DATA RECORDS below:

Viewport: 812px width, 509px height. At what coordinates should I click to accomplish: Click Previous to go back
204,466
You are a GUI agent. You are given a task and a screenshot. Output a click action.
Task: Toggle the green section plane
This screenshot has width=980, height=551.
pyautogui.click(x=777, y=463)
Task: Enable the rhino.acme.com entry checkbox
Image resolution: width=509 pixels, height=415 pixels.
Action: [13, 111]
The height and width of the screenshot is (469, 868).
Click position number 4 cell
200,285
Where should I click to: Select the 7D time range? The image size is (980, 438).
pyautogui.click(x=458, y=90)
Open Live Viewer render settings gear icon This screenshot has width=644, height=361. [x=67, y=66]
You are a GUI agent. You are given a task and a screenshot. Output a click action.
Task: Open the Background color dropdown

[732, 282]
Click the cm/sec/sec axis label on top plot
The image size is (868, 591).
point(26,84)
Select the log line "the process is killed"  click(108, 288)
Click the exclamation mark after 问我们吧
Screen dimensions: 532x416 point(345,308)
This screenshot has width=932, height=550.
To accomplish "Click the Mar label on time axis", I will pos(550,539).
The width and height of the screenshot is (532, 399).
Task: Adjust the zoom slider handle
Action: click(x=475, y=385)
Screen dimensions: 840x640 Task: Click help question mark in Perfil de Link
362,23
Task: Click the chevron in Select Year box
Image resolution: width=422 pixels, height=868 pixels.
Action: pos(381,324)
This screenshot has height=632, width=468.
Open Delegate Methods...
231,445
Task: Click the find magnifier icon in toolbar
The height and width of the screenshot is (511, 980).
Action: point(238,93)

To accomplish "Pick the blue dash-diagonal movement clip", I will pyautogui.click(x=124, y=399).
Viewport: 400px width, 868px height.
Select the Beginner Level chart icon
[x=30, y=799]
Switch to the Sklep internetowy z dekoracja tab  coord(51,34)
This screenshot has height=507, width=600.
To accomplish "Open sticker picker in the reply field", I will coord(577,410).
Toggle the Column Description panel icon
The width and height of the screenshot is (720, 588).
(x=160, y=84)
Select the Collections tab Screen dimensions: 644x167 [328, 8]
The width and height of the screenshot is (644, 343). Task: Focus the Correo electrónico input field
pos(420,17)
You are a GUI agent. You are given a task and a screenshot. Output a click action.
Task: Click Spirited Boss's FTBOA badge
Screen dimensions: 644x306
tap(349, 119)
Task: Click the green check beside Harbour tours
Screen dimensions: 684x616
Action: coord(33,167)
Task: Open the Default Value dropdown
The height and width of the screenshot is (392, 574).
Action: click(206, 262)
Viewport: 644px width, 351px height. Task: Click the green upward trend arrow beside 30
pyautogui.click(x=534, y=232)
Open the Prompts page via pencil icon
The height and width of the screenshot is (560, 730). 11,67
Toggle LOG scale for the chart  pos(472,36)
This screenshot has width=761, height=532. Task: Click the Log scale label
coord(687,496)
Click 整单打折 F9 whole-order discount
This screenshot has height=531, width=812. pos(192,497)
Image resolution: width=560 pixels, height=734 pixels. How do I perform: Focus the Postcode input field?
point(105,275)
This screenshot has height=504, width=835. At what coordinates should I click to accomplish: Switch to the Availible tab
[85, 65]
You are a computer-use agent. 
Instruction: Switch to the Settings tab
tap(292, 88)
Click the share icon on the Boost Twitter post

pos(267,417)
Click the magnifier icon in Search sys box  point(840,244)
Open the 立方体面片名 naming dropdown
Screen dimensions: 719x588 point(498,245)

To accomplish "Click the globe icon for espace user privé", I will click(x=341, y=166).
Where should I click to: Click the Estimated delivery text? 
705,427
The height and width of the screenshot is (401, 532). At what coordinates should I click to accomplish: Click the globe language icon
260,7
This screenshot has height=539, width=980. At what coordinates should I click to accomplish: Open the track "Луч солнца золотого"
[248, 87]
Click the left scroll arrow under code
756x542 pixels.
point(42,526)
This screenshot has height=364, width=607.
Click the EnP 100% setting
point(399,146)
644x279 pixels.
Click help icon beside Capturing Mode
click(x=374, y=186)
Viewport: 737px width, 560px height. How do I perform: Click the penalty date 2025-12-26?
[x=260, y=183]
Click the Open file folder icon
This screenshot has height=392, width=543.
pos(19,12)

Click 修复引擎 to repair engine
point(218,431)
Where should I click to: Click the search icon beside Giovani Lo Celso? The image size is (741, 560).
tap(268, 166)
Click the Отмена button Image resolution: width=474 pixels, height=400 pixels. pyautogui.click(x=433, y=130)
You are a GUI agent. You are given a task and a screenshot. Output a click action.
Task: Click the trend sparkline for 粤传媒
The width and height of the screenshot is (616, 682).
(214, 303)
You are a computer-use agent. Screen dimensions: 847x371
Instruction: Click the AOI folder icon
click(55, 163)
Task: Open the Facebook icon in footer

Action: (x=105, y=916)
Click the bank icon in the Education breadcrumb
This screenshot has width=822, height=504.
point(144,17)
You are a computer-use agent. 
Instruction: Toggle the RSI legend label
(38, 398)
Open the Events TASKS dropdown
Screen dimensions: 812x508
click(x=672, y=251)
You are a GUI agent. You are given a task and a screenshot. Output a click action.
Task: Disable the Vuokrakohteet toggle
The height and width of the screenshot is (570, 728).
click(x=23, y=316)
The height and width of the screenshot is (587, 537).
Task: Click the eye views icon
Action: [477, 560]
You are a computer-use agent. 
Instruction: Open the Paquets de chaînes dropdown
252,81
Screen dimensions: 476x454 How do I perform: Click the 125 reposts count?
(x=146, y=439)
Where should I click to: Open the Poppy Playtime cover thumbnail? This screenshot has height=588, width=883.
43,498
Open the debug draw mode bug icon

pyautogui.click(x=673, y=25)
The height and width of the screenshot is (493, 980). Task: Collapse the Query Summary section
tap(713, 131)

End of DATA RECORDS.

Every record shown above must be echoed exactly.

EXERCISE RESPONSE:
Viewport: 812px width, 509px height. At what coordinates should I click to accomplish: Click Previous to go back
204,466
You are a GUI agent. You are given a task and a screenshot. Output a click action.
Task: Toggle the green section plane
This screenshot has width=980, height=551.
pyautogui.click(x=777, y=463)
Task: Enable the rhino.acme.com entry checkbox
Image resolution: width=509 pixels, height=415 pixels.
Action: [13, 111]
The height and width of the screenshot is (469, 868).
Click position number 4 cell
200,285
Where should I click to: Select the 7D time range? The image size is (980, 438).
pyautogui.click(x=458, y=90)
Open Live Viewer render settings gear icon This screenshot has width=644, height=361. [x=67, y=66]
You are a GUI agent. You are given a task and a screenshot. Output a click action.
Task: Open the Background color dropdown

[732, 282]
Click the cm/sec/sec axis label on top plot
The image size is (868, 591).
point(26,84)
Select the log line "the process is killed"  click(108, 288)
Click the exclamation mark after 问我们吧
Screen dimensions: 532x416 point(345,308)
This screenshot has width=932, height=550.
To accomplish "Click the Mar label on time axis", I will pos(550,539).
The width and height of the screenshot is (532, 399).
Task: Adjust the zoom slider handle
Action: click(x=475, y=385)
Screen dimensions: 840x640 Task: Click help question mark in Perfil de Link
362,23
Task: Click the chevron in Select Year box
Image resolution: width=422 pixels, height=868 pixels.
Action: pos(381,324)
This screenshot has height=632, width=468.
Open Delegate Methods...
231,445
Task: Click the find magnifier icon in toolbar
The height and width of the screenshot is (511, 980).
Action: point(238,93)

To accomplish "Pick the blue dash-diagonal movement clip", I will pyautogui.click(x=124, y=399).
Viewport: 400px width, 868px height.
Select the Beginner Level chart icon
[x=30, y=799]
Switch to the Sklep internetowy z dekoracja tab  coord(51,34)
This screenshot has height=507, width=600.
To accomplish "Open sticker picker in the reply field", I will coord(577,410).
Toggle the Column Description panel icon
The width and height of the screenshot is (720, 588).
(x=160, y=84)
Select the Collections tab Screen dimensions: 644x167 [328, 8]
The width and height of the screenshot is (644, 343). Task: Focus the Correo electrónico input field
pos(420,17)
You are a GUI agent. You are given a task and a screenshot. Output a click action.
Task: Click Spirited Boss's FTBOA badge
Screen dimensions: 644x306
tap(349, 119)
Task: Click the green check beside Harbour tours
Screen dimensions: 684x616
Action: coord(33,167)
Task: Open the Default Value dropdown
The height and width of the screenshot is (392, 574).
Action: click(206, 262)
Viewport: 644px width, 351px height. Task: Click the green upward trend arrow beside 30
pyautogui.click(x=534, y=232)
Open the Prompts page via pencil icon
The height and width of the screenshot is (560, 730). 11,67
Toggle LOG scale for the chart  pos(472,36)
This screenshot has width=761, height=532. Task: Click the Log scale label
coord(687,496)
Click 整单打折 F9 whole-order discount
This screenshot has height=531, width=812. pos(192,497)
Image resolution: width=560 pixels, height=734 pixels. How do I perform: Focus the Postcode input field?
point(105,275)
This screenshot has height=504, width=835. At what coordinates should I click to accomplish: Switch to the Availible tab
[85, 65]
You are a computer-use agent. 
Instruction: Switch to the Settings tab
tap(292, 88)
Click the share icon on the Boost Twitter post

pos(267,417)
Click the magnifier icon in Search sys box  point(840,244)
Open the 立方体面片名 naming dropdown
Screen dimensions: 719x588 point(498,245)

To accomplish "Click the globe icon for espace user privé", I will click(x=341, y=166).
Where should I click to: Click the Estimated delivery text? 
705,427
The height and width of the screenshot is (401, 532). At what coordinates should I click to accomplish: Click the globe language icon
260,7
This screenshot has height=539, width=980. At what coordinates should I click to accomplish: Open the track "Луч солнца золотого"
[248, 87]
Click the left scroll arrow under code
756x542 pixels.
point(42,526)
This screenshot has height=364, width=607.
Click the EnP 100% setting
point(399,146)
644x279 pixels.
Click help icon beside Capturing Mode
click(x=374, y=186)
Viewport: 737px width, 560px height. How do I perform: Click the penalty date 2025-12-26?
[x=260, y=183]
Click the Open file folder icon
This screenshot has height=392, width=543.
pos(19,12)

Click 修复引擎 to repair engine
point(218,431)
Where should I click to: Click the search icon beside Giovani Lo Celso? The image size is (741, 560).
tap(268, 166)
Click the Отмена button Image resolution: width=474 pixels, height=400 pixels. pyautogui.click(x=433, y=130)
You are a GUI agent. You are given a task and a screenshot. Output a click action.
Task: Click the trend sparkline for 粤传媒
The width and height of the screenshot is (616, 682).
(214, 303)
You are a computer-use agent. Screen dimensions: 847x371
Instruction: Click the AOI folder icon
click(55, 163)
Task: Open the Facebook icon in footer

Action: (x=105, y=916)
Click the bank icon in the Education breadcrumb
This screenshot has width=822, height=504.
point(144,17)
You are a computer-use agent. 
Instruction: Toggle the RSI legend label
(38, 398)
Open the Events TASKS dropdown
Screen dimensions: 812x508
click(x=672, y=251)
You are a GUI agent. You are given a task and a screenshot. Output a click action.
Task: Disable the Vuokrakohteet toggle
The height and width of the screenshot is (570, 728).
click(x=23, y=316)
The height and width of the screenshot is (587, 537).
Task: Click the eye views icon
Action: [477, 560]
You are a computer-use agent. 
Instruction: Open the Paquets de chaînes dropdown
252,81
Screen dimensions: 476x454 How do I perform: Click the 125 reposts count?
(x=146, y=439)
Where should I click to: Open the Poppy Playtime cover thumbnail? This screenshot has height=588, width=883.
43,498
Open the debug draw mode bug icon

pyautogui.click(x=673, y=25)
The height and width of the screenshot is (493, 980). Task: Collapse the Query Summary section
tap(713, 131)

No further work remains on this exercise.